In 1940, Lebrón traveled to New York City in pursuit of a better life. She worked as a seamstress and attended night school. While living in New York, Lebrón faced the deep racism toward Puerto Ricans so rampant at the time. In the late 1940s, she became a loyal and committed member of the Puerto Rican Nationalist Party and a follower of Dr. Pedro Albizu Campos. In 1950, the Puerto Rican independence movement began to plan and stage a series of armed confrontations, in the struggle for Puerto Rico's independence from U.S. rule. These included the Jayuya Uprising and the attack on the Blair House carried out by Oscar Collazo and Griselio Torresola with the intention to assassinate President Harry S. Truman. These attacks resulted in the incarceration of Albizu Campos and his compatriots for sedition and intent to overthrow the government of the United States. Their sentences were pardoned by Luis Muñoz Marin in 1953.

While in prison, Albizu Campos began correspondence with Lebrón. In 1953, the leader of the independence movement selected the 34-year-old woman to carry out a series of pro-independence actions in the United States. Albizu Campos's decision was to make Lebrón the first Latin American woman to lead an action against colonial rule. A nationalist attack on the U.S. House of Representatives became her primary focus. The March 1, 1954, date was chosen to coincide with the anniversary of the 1917 law that solidified U.S. control of Puerto Rico. The primary intent of the mission was to focus world attention on the cause of Puerto Rican independence. Once in the visitor's gallery above the House floor, Lebrón stood up with her comrades, shouting Viva Puerto Rico Libre! as a Puerto Rican flag was unfurled and 30 shots were fired, leaving five people wounded.

Lebrón, Figueroa, Flores, and Cancel Miranda were immediately apprehended. Charged with attempted murder and crimes of sedition, Lebrón asserted that they had not come to kill anyone, but rather to die for Puerto Rico. Although the four were sentenced to death, President Truman had their sentence commuted to life imprisonment. Implicated in the attack, Albizu Campos was sent back to prison in Puerto Rico, where Governor Muñoz Marin revoked his pardon. Lebrón was imprisoned in the Federal Industrial Institution for Women in Alderson, West Virginia, until 1979, when President Jimmy Carter pardoned the Puerto Rican nationalists, prior to the end of his term in office.

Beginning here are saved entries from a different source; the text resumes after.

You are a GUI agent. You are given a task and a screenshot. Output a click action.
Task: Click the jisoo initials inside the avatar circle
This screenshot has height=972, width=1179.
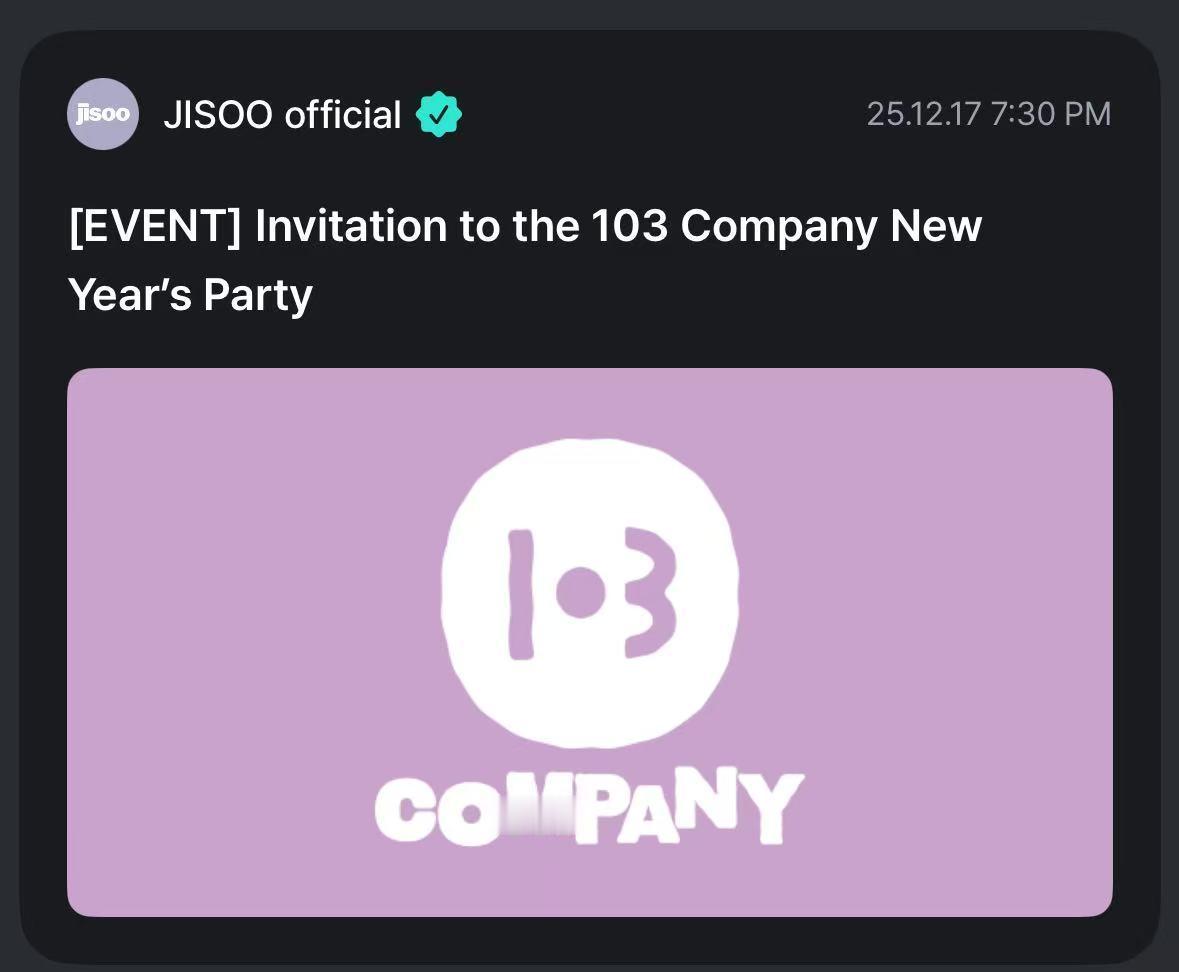[103, 113]
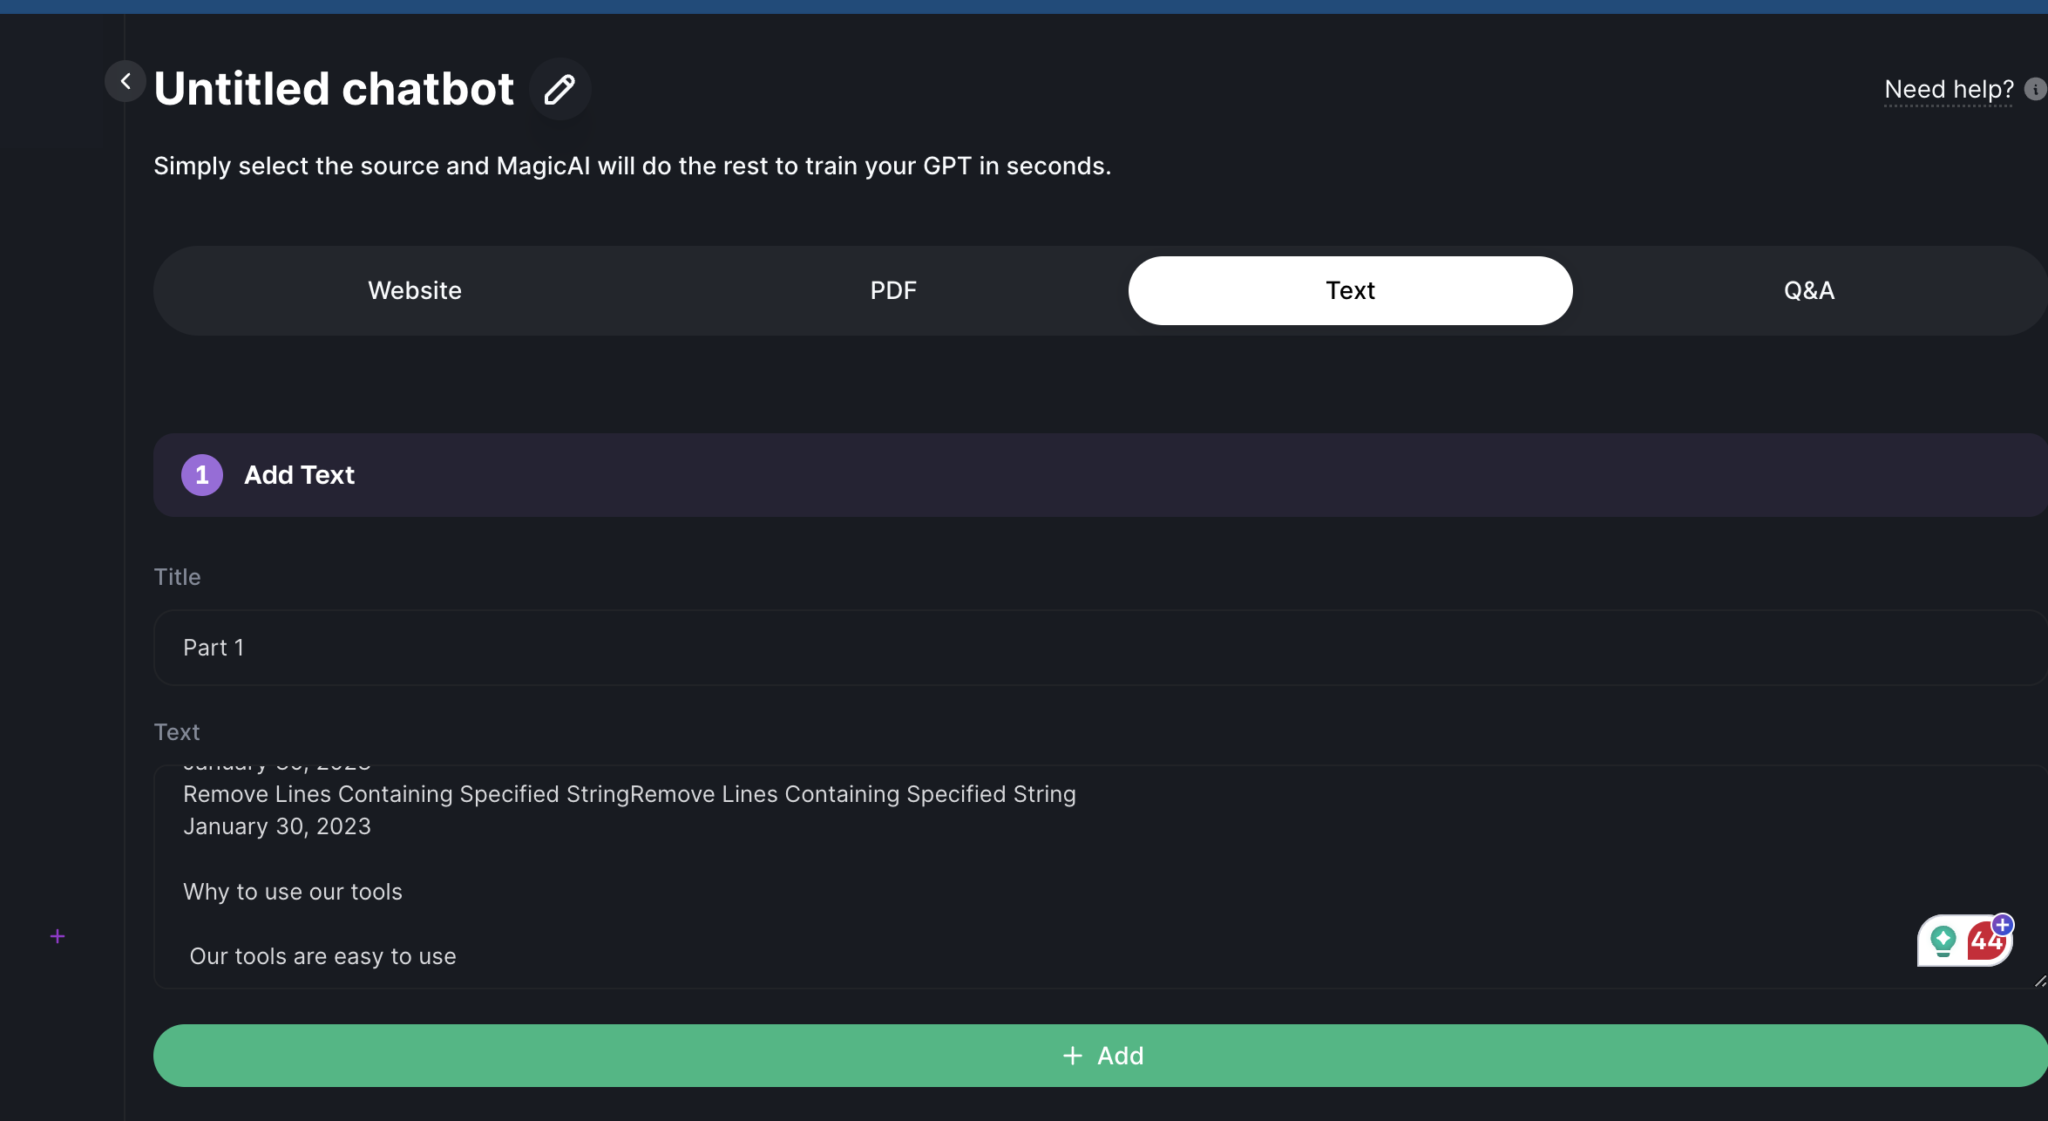Click the Untitled chatbot heading
Screen dimensions: 2048x1121
(x=334, y=89)
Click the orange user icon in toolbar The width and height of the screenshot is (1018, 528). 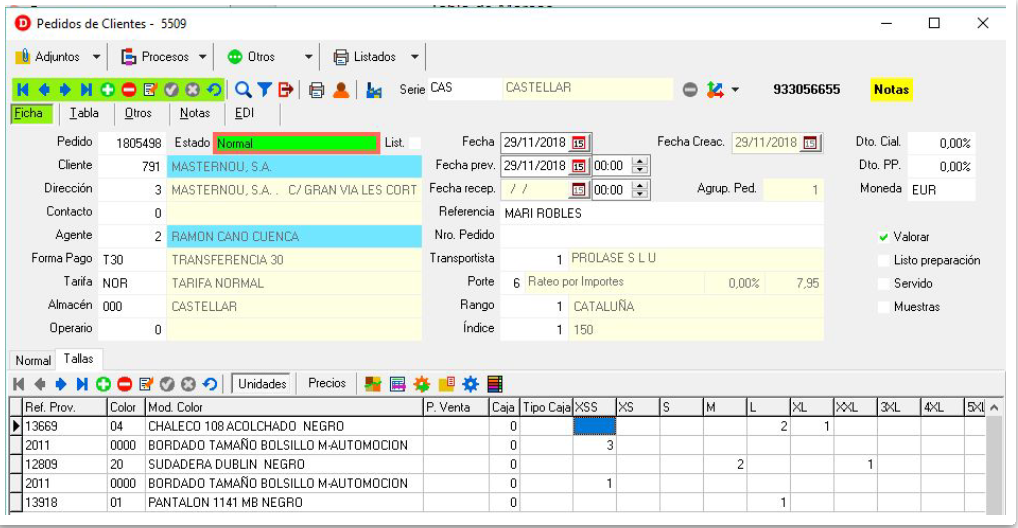coord(341,90)
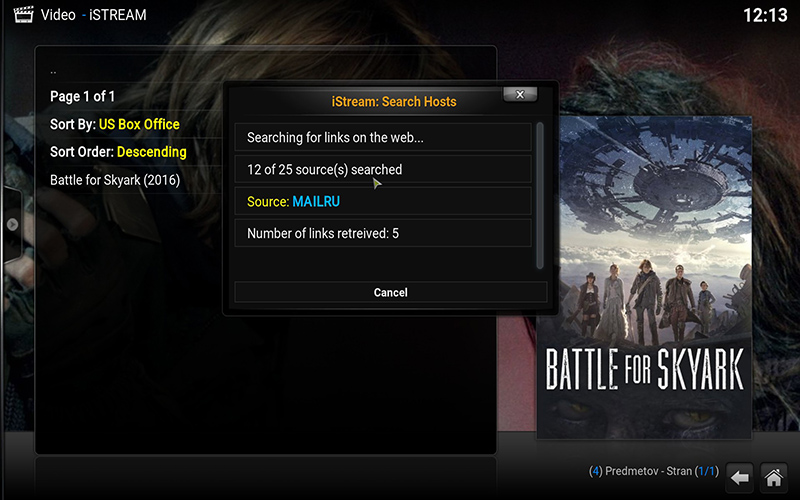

Upon her release from prison, Lebrón was given a hero's welcome by Puerto Rican nationalists in the United States and on the island. She married Dr. Sergio Irizarry and has resided in Puerto Rico since her release from prison. Today, she continues to be a fierce advocate for Puerto Rican independence and most recently participated in the Vieques protest to rid the island of U.S. Navy operations. In November 2000, she served as a witness at the International Tribunal on Violations of Human Rights in Puerto Rico and Vieques, proclaiming pride for her historical effort to bring world attention to the cause of a free Puerto Rico. At age 81, Lebrón was arrested for trespassing twice during the Vieques confrontation. For her uncompromising commitment and support of Puerto Rico's rights as a sovereign nation, Lolita Lebrón continues to be an inspiration to men and women struggling for social justice.